La gauche aime l'impôt, elle l'aime trop. Pour elle, l'impôt est le sang de l'État et l'État est le moyen privilégié de transformation sociale. Peu importe qu’aujourd’hui l’État soit le principal agent de la dépossession de la société quand il privatise massivement des biens communs, ou que l'impôt soit aujourd’hui utilisé pour payer la dette financière de l’État avec une priorité absolue sur toute dépense sociale. La fétichisation de l'Etat par la gauche empêche la gauche de percevoir un mouvement de la multitude comme celui qui se déroule en France. L’identification de la gauche avec l’État se soutenait dans  les diverses expressions historiques de la gauche, y compris le socialisme réel d'Union soviétique, dans le mythe de la classe moyenne. Le sociologue espagnol Emmanuel Rodríguez a déclaré dans un livre récent: "L’État est la classe moyenne". Il s'agit d'une thèse forte qui possède une grande valeur explicative par rapport à la réalité que nous vivons. Le dispositif  "classe moyenne" est en effet l'instrument le plus efficace des classes capitalistes organisées en 'État pour rendre la lutte des classes invisible et la gauche est elle-même un élément fondamental de ce dispositif. La gauche est le résultat historique de la perte d'autonomie d'un mouvement ouvrier dont les dirigeants ont été cooptés par un secteur "radical" de la classe politique bourgeoise. En partageant la position de ce secteur dans les appareils d'État ainsi que leur idéologie, la gauche a historiquement contribué à transformer les problèmes d'exploitation et de lutte de classe en problèmes de droits et de revenus, créant ainsi l'image d'une grande classe moyenne soutenue par l’État médiateur qui constitue la base sociale de ce même État, qu’il s’agisse de l’État-providence occidental ou de «l’État stalinien». Quand disparaissent les conditions de répartition de la richesse qui rendent possible le fonctionnement du dispositif "classe moyenne", ce n'est pas seulement le gouvernement en place qui est en danger, mais également le système de domination, y compris ses appareils d'États "de gauche" (partis et syndicats).

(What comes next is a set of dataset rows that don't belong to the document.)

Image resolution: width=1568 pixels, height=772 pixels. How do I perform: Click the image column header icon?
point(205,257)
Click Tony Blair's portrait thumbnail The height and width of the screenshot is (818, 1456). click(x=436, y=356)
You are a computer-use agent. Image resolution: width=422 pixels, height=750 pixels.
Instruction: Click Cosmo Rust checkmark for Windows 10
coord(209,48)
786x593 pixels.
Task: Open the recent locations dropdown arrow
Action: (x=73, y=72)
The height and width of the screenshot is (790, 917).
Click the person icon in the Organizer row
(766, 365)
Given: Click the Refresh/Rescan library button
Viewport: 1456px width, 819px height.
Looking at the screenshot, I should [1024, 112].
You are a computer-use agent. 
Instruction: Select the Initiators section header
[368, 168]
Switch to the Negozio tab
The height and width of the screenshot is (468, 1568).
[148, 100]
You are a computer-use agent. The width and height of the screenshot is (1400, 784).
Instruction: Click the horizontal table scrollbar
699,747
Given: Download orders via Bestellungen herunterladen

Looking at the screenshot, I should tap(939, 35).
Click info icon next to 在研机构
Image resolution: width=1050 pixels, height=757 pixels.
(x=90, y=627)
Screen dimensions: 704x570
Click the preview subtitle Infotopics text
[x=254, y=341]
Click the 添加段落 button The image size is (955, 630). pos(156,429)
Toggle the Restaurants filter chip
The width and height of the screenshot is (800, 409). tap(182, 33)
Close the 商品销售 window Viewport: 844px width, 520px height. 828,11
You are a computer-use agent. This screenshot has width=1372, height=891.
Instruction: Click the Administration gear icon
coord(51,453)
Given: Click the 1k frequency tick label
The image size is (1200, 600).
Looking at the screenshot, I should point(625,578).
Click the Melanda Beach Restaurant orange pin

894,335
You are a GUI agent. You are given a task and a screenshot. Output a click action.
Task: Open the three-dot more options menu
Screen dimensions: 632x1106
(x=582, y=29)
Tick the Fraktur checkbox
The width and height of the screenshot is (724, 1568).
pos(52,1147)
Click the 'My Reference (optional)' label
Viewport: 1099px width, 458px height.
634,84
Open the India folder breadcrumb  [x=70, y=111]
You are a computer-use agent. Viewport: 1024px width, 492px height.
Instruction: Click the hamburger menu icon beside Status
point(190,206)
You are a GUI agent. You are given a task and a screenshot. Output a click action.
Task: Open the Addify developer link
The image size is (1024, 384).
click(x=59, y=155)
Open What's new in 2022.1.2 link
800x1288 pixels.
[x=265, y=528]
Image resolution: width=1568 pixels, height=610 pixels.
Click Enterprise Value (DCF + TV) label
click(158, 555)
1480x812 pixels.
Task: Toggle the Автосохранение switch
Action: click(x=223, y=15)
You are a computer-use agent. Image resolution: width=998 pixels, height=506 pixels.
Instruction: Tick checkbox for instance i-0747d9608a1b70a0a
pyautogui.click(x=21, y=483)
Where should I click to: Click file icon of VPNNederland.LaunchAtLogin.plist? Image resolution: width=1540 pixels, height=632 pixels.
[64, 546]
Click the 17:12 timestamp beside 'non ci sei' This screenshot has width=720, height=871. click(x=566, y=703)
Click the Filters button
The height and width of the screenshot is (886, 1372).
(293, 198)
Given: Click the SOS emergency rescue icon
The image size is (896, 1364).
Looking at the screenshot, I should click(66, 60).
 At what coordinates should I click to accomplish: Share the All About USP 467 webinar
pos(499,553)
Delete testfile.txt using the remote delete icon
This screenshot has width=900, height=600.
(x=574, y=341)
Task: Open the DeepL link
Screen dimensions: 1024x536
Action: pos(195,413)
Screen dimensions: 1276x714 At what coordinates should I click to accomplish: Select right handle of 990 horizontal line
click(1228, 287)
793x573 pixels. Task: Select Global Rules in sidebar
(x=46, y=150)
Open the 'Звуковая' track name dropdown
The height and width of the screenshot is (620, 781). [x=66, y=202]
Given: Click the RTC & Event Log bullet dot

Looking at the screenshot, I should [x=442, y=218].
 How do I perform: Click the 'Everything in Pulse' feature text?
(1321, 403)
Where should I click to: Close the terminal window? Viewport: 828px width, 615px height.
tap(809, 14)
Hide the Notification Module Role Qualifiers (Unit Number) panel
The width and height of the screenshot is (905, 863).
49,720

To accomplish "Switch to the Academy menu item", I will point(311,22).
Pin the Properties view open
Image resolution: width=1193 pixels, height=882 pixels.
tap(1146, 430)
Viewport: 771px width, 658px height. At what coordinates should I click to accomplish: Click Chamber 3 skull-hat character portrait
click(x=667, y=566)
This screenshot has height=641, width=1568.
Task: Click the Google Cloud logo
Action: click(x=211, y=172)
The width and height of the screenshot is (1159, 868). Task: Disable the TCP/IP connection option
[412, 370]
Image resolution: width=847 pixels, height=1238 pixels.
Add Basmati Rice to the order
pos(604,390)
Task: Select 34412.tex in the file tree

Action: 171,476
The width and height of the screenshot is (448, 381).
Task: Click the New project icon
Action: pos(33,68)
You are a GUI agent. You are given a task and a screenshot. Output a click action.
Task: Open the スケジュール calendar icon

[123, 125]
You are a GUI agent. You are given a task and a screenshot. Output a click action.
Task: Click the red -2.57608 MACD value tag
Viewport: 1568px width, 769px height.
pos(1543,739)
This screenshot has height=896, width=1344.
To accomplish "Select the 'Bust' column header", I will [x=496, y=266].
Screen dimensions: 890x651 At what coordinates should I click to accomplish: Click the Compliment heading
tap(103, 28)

Les gilets jaunes mettent en scène un retour du réel de la lutte de classe dans une crise sans précédent de la classe moyenne et de l'État dont celle-ci est l'expression. Naturellement, la lutte des classes n’est plus celle des ouvriers, elle ne se situe pas directement au niveau du salaire: c’est la lutte d’un nouveau travailleur mobile, flexible, précaire, unie à celle de secteurs de la petite bourgeoisie (commerçants, petits entrepreneurs) dont le destin n’est pas matériellement très différent de celui des précaires. Il s’agit d’une lutte anti-fiscale contre un impôt qui n’est plus utilisé pour redistribuer la richesse, mais pour la pomper vers le haut de l'échelle sociale, au profit d’une minorité de plus en plus réduite. Il s’agit d’une lutte qui se déroule dans l'ensemble de la société, dans un espace qui n'est plus un espace spécifique de travail comme l'usine ou le bureau, d’une lutte qui exige des droits déconnectés du travail, même dans de nombreux cas, un revenu de la citoyenneté. Cette lutte a été activement rejointe la semaine dernière par des étudiants, dont l'horizon, si rien ne change, est également marqué par la précarité. Toni Negri a affirmé dans un article récent que l'actuel mouvement français rappelait plus que d'autres mouvements sociaux qui possédaient un certain horizon utopique, les "révoltes des prisons". Des révoltes où le manque d'espoir est manifeste, où le corps s'affirme contre les forces qui le détruisent. Et c'est à une prison que ressemble la vie des très nombreuses personnes qui passent plusieurs heures par jour enfermées dans une voiture pour se rendre au travail, restent enfermées pendant de longues heures dans un lieu de travail, circulent dans l'espace contrôlé d'un supermarché et rentrent chez eux, dans un environnement de banlieue qui ne favorise aucun type de vie sociale. Cet enfermement, ce manque de perspectives, cette lourdeur et cet ennui marquent l’existence de majorités sociales que le pouvoir ignore. La révolte contre ce cadre de vie qui constitue une des caractéristiques principales de la quasi-insurrection que vit la France ces dernières semaines. Le blocage des flux de personnes et de marchandises reproduisent ce type de vie par des actions dans les ronds-points et les péages autoroutiers est, pour ces personnes en transit vers l'exclusion de la classe moyenne, un des rares moyens de recréer un lien social.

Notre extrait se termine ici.